PixelJunk SideScroller is the latest PS3 title from Q-Games. The Kyoto-based game studio continues to churn out high quality digital games for the PS3 under its PixelJunk banner. SideScroller is a vector-infused side-scrolling shooter.
You shoot at enemies with one of three weapons you have, which you can upgrade through power-ups. The game scrolls as you play. You shoot. If you've played classic side-scrollers like Gradius, you'll be on familiar ground. That's doesn't mean this game is a retro rehash—not at all.
Brian Ashcraft, who has found his new favorite shooter:
Man, this is a good game. PixelJunk continuously surprises and delights as it effortlessly leaps from genre to genre, producing not only incredibly polished, but wonderfully inventive takes on familiar favorites. Yes, this is a sidescroller, but it's unlike any sidescroller I've ever played.
There are the obligatory giant bosses and haze of projectiles, but the game incorporates elements like solids and liquids, fire and ice in a compelling and interesting way that makes the game more than simply shooting at something and having it blow-up.

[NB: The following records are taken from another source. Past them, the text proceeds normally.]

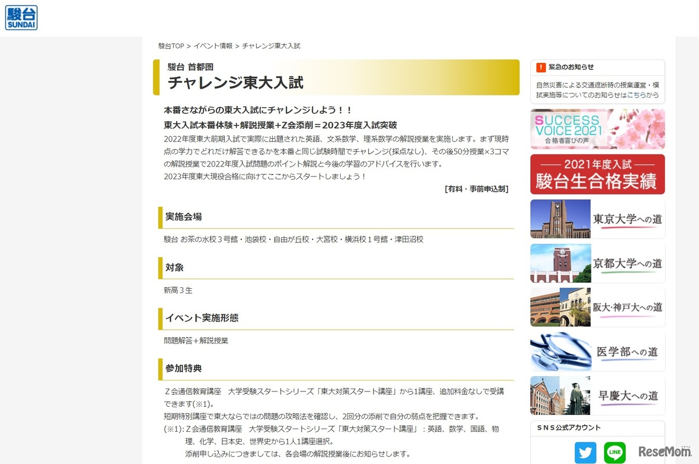Click the 駿台 SUNDAI logo
The width and height of the screenshot is (699, 464).
coord(21,17)
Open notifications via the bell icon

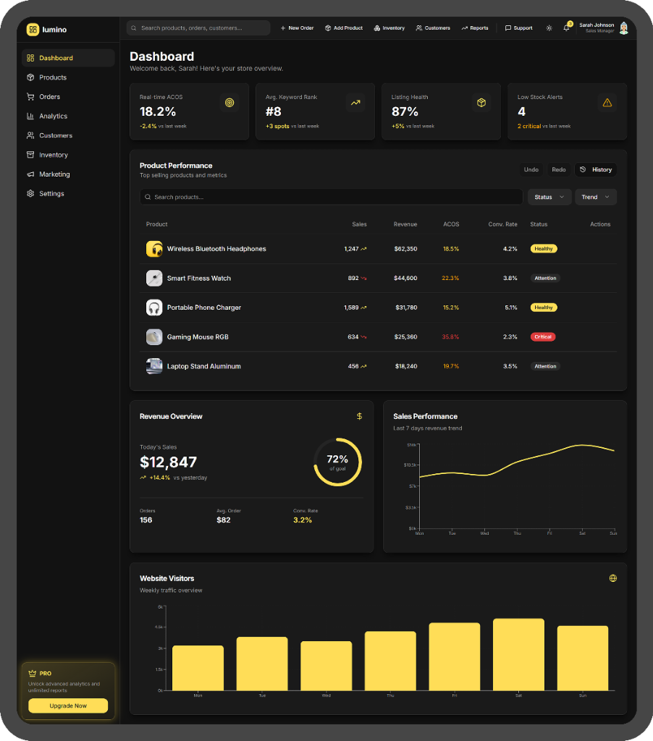[x=567, y=27]
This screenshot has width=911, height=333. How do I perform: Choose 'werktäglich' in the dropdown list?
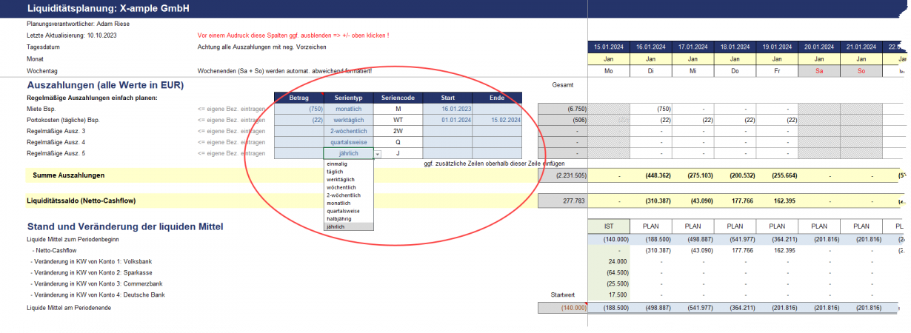click(x=341, y=179)
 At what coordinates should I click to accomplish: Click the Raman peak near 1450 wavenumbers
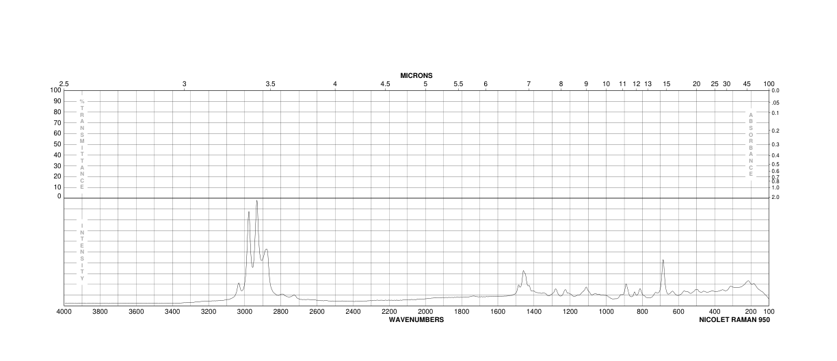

Yet, even just as a pure shooter—and I love these types of shooters—SideScroller delivers and dazzles. The enemies are familiar, but still fresh. And the giant bosses are...giant.
My favorite thing about Q-Games is the obsessive attention to detail and the way they make everything just so. These titles are made by people obsessed with making high quality games. It's at a level that's rarely seen outside of Nintendo games, and every PixelJunk game I fire up, I can't help but think that I'm playing something special.
The flourishes, from a retro arcade monitor to the "Insert Coin" prompt, create an arcade experience you never had, but only wish you could have. All this, and it's set to some truly chill music. I've always enjoyed unwinding to shooters, and PixelJunk: SideScroller is my new relax remedy. So is it worth picking up? Yes.
This is the total package of retro-chic style and substance. I only needed to play three levels to fall for what is now one of my favorite PlayStation 3 games of the year. Plus: it passed the wife test. My wife thought it was cool, and doesn't think that many games that I play are cool. She played it and wants to play it more. Should you buy it? Yes.